Again, the same can be said for gravity. With gravity, mass is not the force or the distance, it is the cause of the force, and the distance just gives us the magnitude of the acceleration.
m = F/g = N/a = N/m/s^{2} = Ns^{2}/m = (Ns/m)(s)
You may ask, why did MM goes on to express mass like that? Well, watch this. The Ampere is also defined as 2 x 10^{-7} N/m. A Coulomb is an Ampere-second. Therefore a Coulomb is
1C = 2 x 10^{-7} Ns/m
So mass may be thought of a Coulomb-second.
The problem with all this is that using current definitions, a Coulomb has no dimensions or the dimensions of mass/second. But a statcoulomb has the dimensions of mass.
statC = L^{3}/T^{2}
C = L^{3}/T^{3}
Can both be right? It is clear that we need to forget about current and finally define the charge mechanically. We must know what physical interactions are causing the forces, in order to clean up this mess.

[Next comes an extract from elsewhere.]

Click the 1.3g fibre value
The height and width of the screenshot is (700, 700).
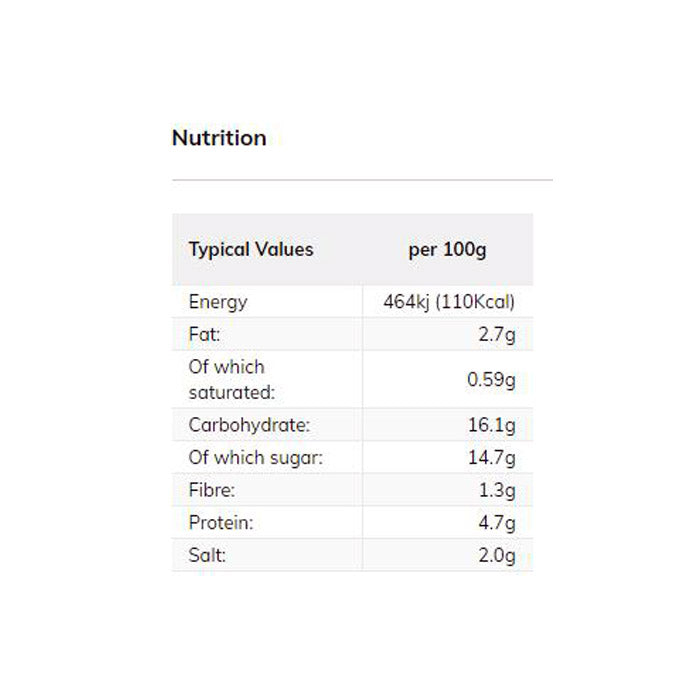[x=497, y=490]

To do this, the first thing we may notice is that when speaking of the gravitational field, a force does not have to include the distance at which it is felt. A Newton at a distance of 1 meter is the same as a Newton at a distance of 10m. A Newton is a Newton. Admitting this, why do we have as part of the definition of a Coulomb that it is a force at a certain distance?
The reason, of course, is that the electrical force is caused by a large number of subparticles and (according to MM's theory) the gravitational force is not. If we assume that a static repulsion is caused by the bombardment by a huge number of tiny particles, then the total force is a summation of the individual forces of those particles. To obtain this summation, we must know a particle density.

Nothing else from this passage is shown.